Apabila suatu ajaran atau penjelesannya tidak ditemukan di dalam Al-Qur’an maka
harus dicari di dalam sunnah. Apabila tidak juga ditemukan di dalam sunnah,
barulah digunakan ra’yu. Sunnah tudak akan bertentangan dengan Al-Qur’an
dani ra’yu tidak boleh bertengtangan dengan Al-Qur’an dan Sunnah.
Sumber
otentik bagi sistem hidup Islam ialah Al-Qur’an dan Sunnah Rosul.

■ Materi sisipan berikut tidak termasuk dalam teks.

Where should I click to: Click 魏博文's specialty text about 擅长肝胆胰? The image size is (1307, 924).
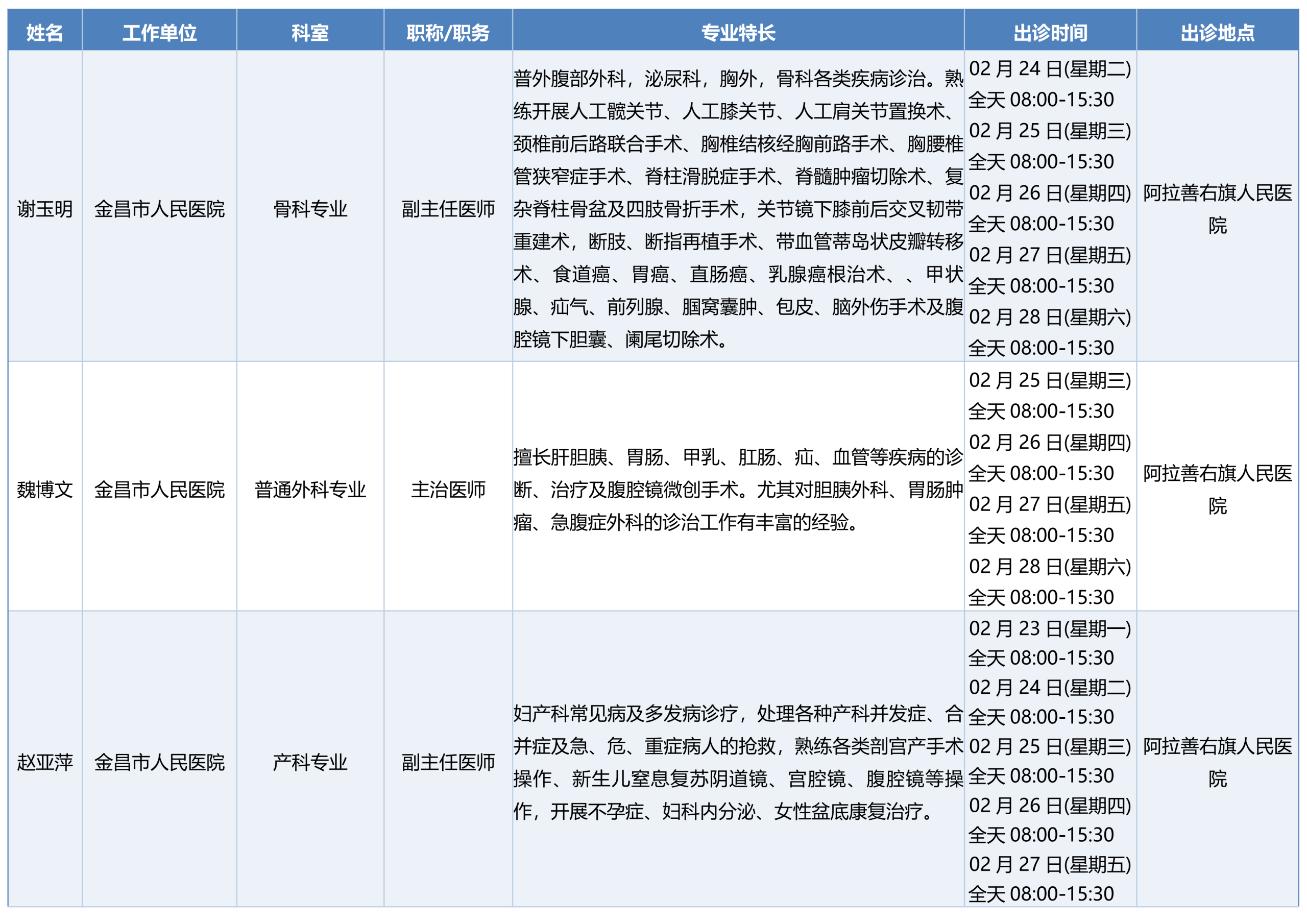click(x=738, y=490)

Al-Qur’an sebagai sumber darisegala
sumber hukum Islam hanyalah memuat prinsip-prinsip dasar ajaran islam. Adapun
sebagian ayatnya yng menguraikan prinsip-prinsip dasar tersebut secara rinci merupakan contoh dan petunjuk
bahwa seluruh isi kandungan Al-Qur’an masih perlu penjelasan.[1]
- RUMUSAN MASALAH
BAB II
PEMBAHASAN
Sumber Ilmu Pengetahuan menurut Burhanuddin Salam dalam
bukunya pengantar filsafat, sumber ilmu pengetahuan islam,ada 4 yaitu:
A. Wahyu
(Al-Qur’an)
Wahyu
adalah sumber ilmu islam yang pertama dan utama, memuat keyakinan umat islam
yang diakui kebenarannya oleh penelitian Ilmiah. Al-Qur’an adalah kitab suci
yang memuat firman-firman ataupun petunjuk bagi umat manusia dalam hidup agar
kehidupannya mencapai kesejahteraan di dunia dan akhirat.
Seperti tergambar
dalam konsep wahyu tersebut di atas, pewahyuan mengandung pengertian adanya
komunikasi antara Tuhan yang bersifat immateri dengan manusia yang bersifat
materi. Menurut Ibnu Sina manusia yang telah memiliki akal musstafad dapat
melakukan hubungan dengan Akal Kesepuluh yang dijelaskannya sebagai Jibril.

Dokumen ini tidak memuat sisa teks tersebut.